Por José Antônio Valois
Entenda como um julgamento envolvendo João Doria foi transformado em manchetes distorcidas, gerando polêmica e desinformação
Nos últimos dias, manchetes espalhadas por sites de notícias afirmaram que o Superior Tribunal de Justiça (STJ) teria proibido prefeitos de divulgarem ações de governo em seus perfis pessoais nas redes sociais. A notícia se multiplicou rapidamente e gerou insegurança em assessorias de comunicação de norte a sul do país.
Mas a informação não corresponde à realidade. Nenhum grande veículo de imprensa repercutiu a suposta “proibição geral”, justamente porque ela nasceu de uma interpretação equivocada de um caso específico: a ação de improbidade administrativa contra o ex-prefeito de São Paulo João Doria.
O que o STJ de fato decidiu
Em fevereiro de 2025, a Segunda Turma do STJ não editou nenhuma norma abstrata nem condenou prefeitos em bloco. O tribunal apenas autorizou o prosseguimento de uma ação de improbidade movida pelo Ministério Público paulista.
O MP acusa Doria de ter utilizado verbas públicas em campanhas de publicidade que, em vez de cumprir a função informativa, teriam servido para promover a sua própria imagem. O STJ entendeu que havia indícios suficientes para que o processo seguisse, sem qualquer juízo definitivo de culpa.
_Em resumo:_
Não houve condenação.
Não houve regra geral.
Não houve proibição de prefeitos usarem redes sociais.
Houve apenas a permissão para que o processo continue a ser julgado.
Onde nasceu a confusão
A decisão, restrita ao caso concreto, foi transformada em manchetes sensacionalistas que passaram a circular como se houvesse uma determinação geral contra prefeitos. Daí surgiu a onda de desinformação que atingiu milhares de prefeituras e seus setores de comunicação.
Essa distorção é um exemplo típico da chamada fake news jurídica: quando uma decisão pontual é convertida em “verdade absoluta”, alimentando insegurança e ruído no debate público.
O que diz a Constituição
O artigo 37, §1º, da Constituição Federal é taxativo:
A publicidade dos atos, programas, obras e serviços públicos deve ter caráter educativo, informativo ou de orientação social, vedada a promoção pessoal de autoridades ou servidores públicos.
Dessa regra derivam dois princípios fundamentais:
Transparência: informar é dever constitucional. Obras, programas e gastos públicos devem ser comunicados à sociedade.
Impessoalidade: essa comunicação não pode ser confundida com marketing pessoal, muito menos custeada com dinheiro público.

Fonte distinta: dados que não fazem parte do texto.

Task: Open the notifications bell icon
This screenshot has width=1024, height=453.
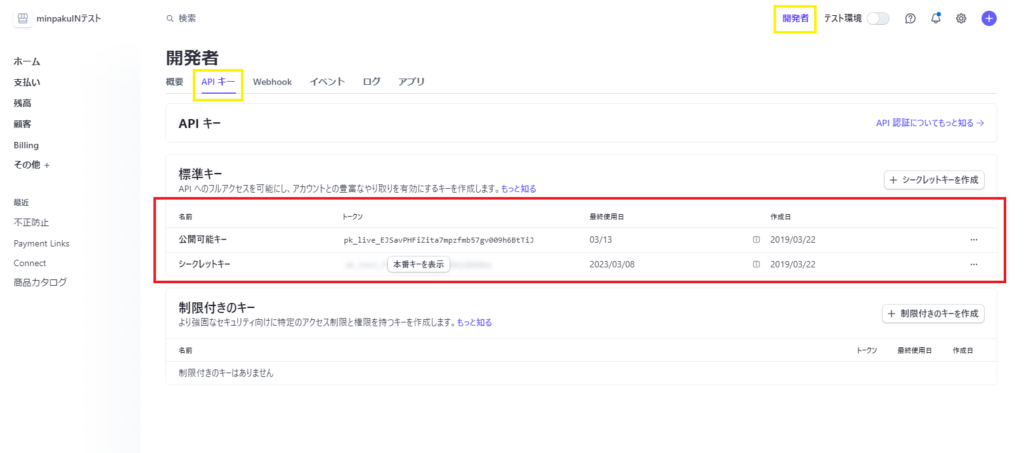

Doutrina e jurisprudência: o debate
Parte da doutrina jurídica adota uma visão mais rigorosa, entendendo que prefeitos não deveriam usar perfis pessoais para divulgar ações de governo, justamente para evitar a fusão entre espaço público e privado.
Já a jurisprudência dos tribunais superiores tem sido clara: não existe proibição genérica. O que há é a análise de casos concretos, para verificar se houve desvio de finalidade, autopromoção ou uso irregular de recursos públicos.

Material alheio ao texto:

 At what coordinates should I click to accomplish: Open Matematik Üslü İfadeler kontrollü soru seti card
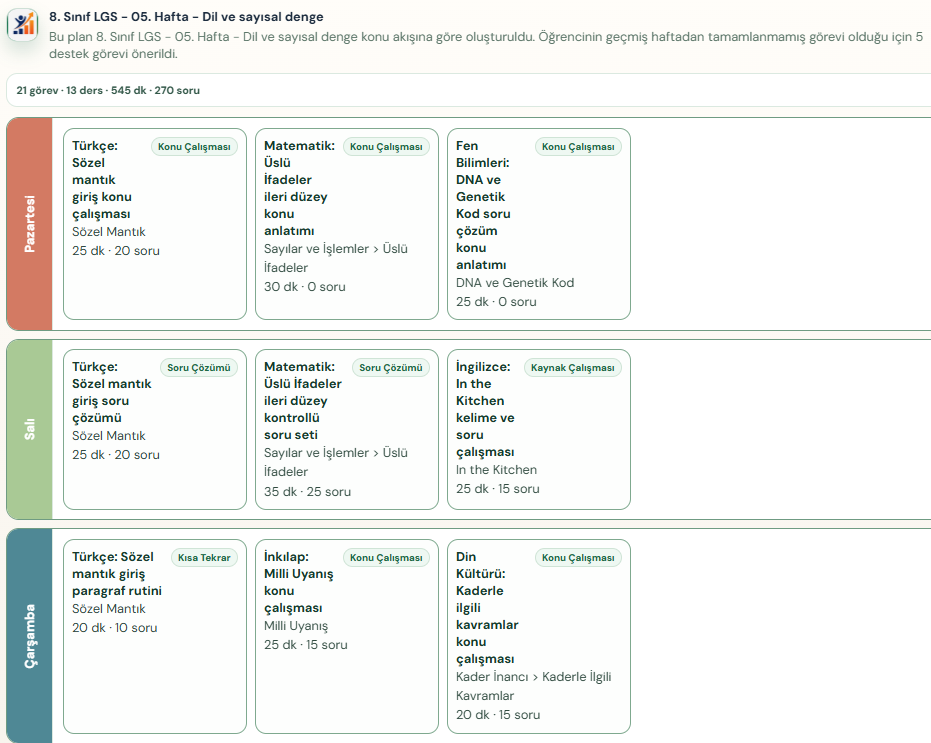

_Na prática: o que pode e o que não pode_
Pode: prefeitos divulgarem atos de gestão em perfis pessoais, de forma informativa, sem custeio público e sem linguagem personalista.
Não pode: usar verba da prefeitura para impulsionar postagens pessoais, criar slogans atrelados ao nome do gestor ou exagerar na personalização da comunicação.

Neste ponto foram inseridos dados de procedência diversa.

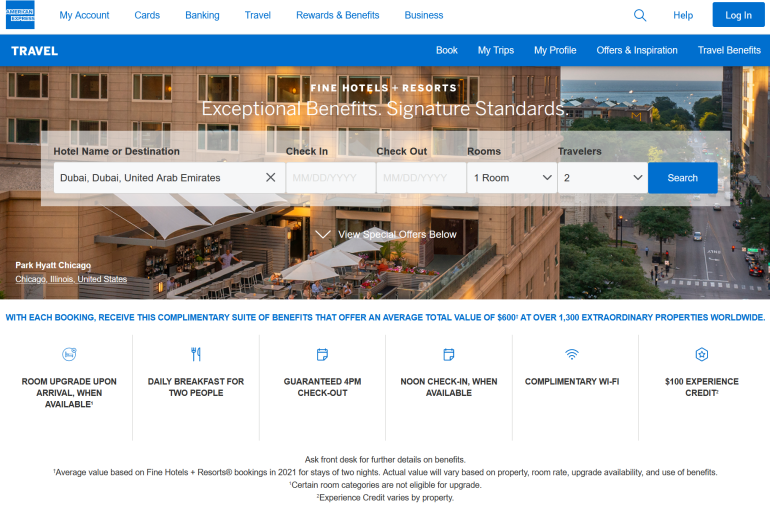Click the American Express logo
This screenshot has height=506, width=770.
click(20, 15)
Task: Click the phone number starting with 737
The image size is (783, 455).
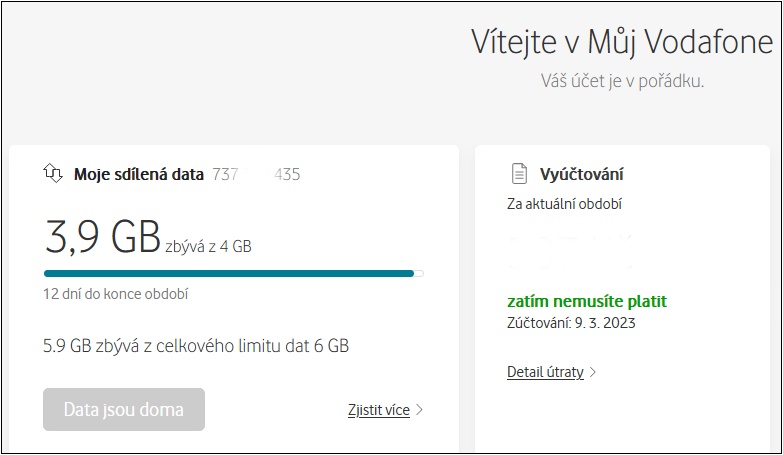Action: (256, 174)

É ilegal: transformar publicidade institucional em enaltecimento da figura política, confundindo prestação de contas com propaganda eleitoral antecipada.
O limite é claro: transparência, sim; autopromoção, não.
O risco da desinformação
Num país com mais de 5.500 prefeituras, a comunicação pública não pode ser refém de boatos. Quando uma decisão judicial é mal interpretada e ganha manchetes apelativas, prefeitos e suas equipes ficam expostos a duas armadilhas: o medo de comunicar — prejudicando a transparência — ou o abuso na promoção pessoal — incorrendo em ilegalidade.
A única saída é reforçar a credibilidade da comunicação institucional, baseada em clareza, responsabilidade e fidelidade aos fatos.
Conclusão
O STJ não proibiu prefeitos de utilizarem redes sociais pessoais para divulgar atos de gestão. O que reafirmou é o que já está escrito na Constituição: a comunicação pública deve ser informativa, impessoal e voltada ao interesse coletivo.
Entre o dever de informar e a proibição de autopromoção, cabe a gestores e equipes de comunicação encontrar o equilíbrio que garante uma publicidade legítima e constitucional.